Last night it was about enjoying a perfect night taking in a perspective of the world far too few get the opportunity to enjoy. I am looking forward to turning the Hobbes on the Archer on a more regular basis for the remainder of this year.


Posted at 6:46 AM | Post Category: Flight Time | Comments (0) | Save & Share This Story

August 1, 2013

Interest in Airshows Is In a Free Fall

BA_Dive.jpgThere is a strong discussion going on over at AirFacts in regards to a recent article asking "Are airshows dying?".

The sad reality is that I think there is little to debate, interest in airshows is in fact declining. There is a lengthy list of reasons that may contribute to that including a decline in the pilot population, weak economy and the grounding of military demonstration teams as a result of sequestration to name a few.

A source I often look to when trying to establish a trend is Google Trends. Sadly, as you can see from the charts below there is an indisputable decline in interest for airshows, if search traffic is used as an indicator.

AirVenture, America's largest annual gathering of aviation enthusiasts, widely considered the largest airshow in the county, has seen modest declines if you rely on their data which shows a 12% decline from 2009 (578,000 attendees) to 2012 (508,000).
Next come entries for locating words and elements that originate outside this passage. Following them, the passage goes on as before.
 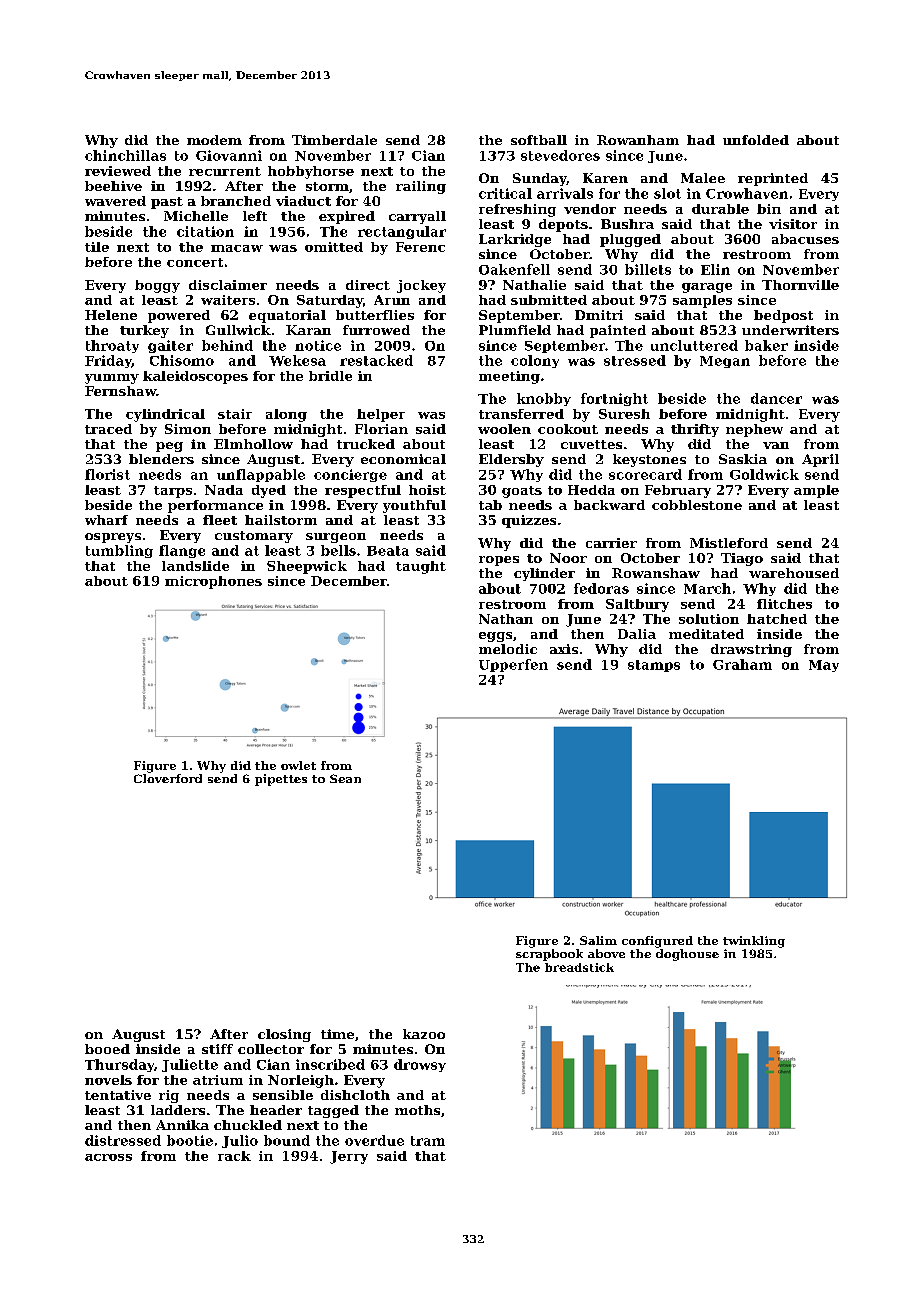 What do you see at coordinates (196, 216) in the document?
I see `Michelle` at bounding box center [196, 216].
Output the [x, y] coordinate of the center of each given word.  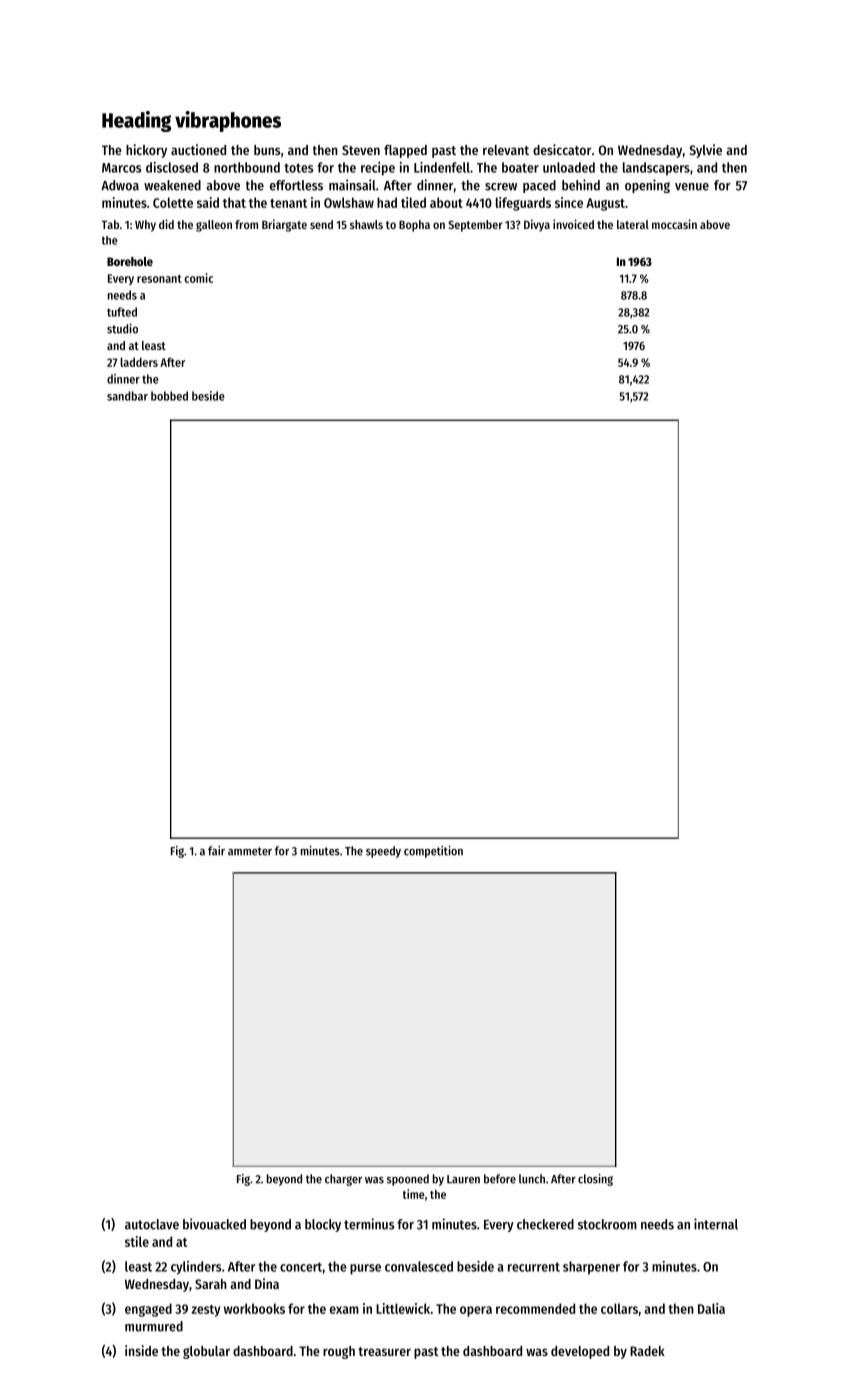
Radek [647, 1351]
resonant [159, 279]
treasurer [384, 1351]
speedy [383, 852]
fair [216, 851]
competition [433, 852]
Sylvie [706, 151]
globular [206, 1352]
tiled [413, 202]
However, the picture is more bleak when you look at the Google Trend which shows a peak in July 2006 declining to nearly half the search volume of 2006 in 2012. With Airventure 2013 closing in a just a couple of days it is unlikely that enough searches will come in during the final days to improve the 2013 trend. As Airventure is more about experimental aircraft and general aviation it should be of note that the decrease in interest in the show this year is likely not drastically effected by sequestration.
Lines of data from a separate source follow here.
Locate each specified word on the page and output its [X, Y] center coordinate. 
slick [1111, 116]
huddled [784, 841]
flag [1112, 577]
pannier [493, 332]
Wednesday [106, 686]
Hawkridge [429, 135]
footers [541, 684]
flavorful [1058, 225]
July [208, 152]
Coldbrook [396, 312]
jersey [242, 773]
The Chicago Air & Water Show which is just around the corner will surely suffer serious interest and attendance declines without the Thunderbirds headlining this year. The Google Trend shows that current interest is below where it was just five years ago. I think this show which historically relied heavily on military demonstrations will be adversely effected by sequestration. It will be very interesting to come back to this report in a few weeks to see what the 2013 search volume was like for the Chicago Air and Water Show.

The most concerning trend might be for the generic term "Airshow" which received peak searches in 2004, with a nearly equal volume of searches in 2006 but a sharp decline from that year forward. Although, 2012 saw more "airshow" searches then 2011 it still represented half of the volume searched in 2004 and well through the 2013 season search volume is half of 2012 which may be the effect of sequestration showing itself. The term airshow has enough search volume that Google is capable of providing a forecast which is as disturbing as the historical trend. (Please note: Forecast is not show in the embedded trend below, click on full report and select trend to view).

I think this data clearly shows that interest in airshows is declining. The questions is what if anything can be done about it?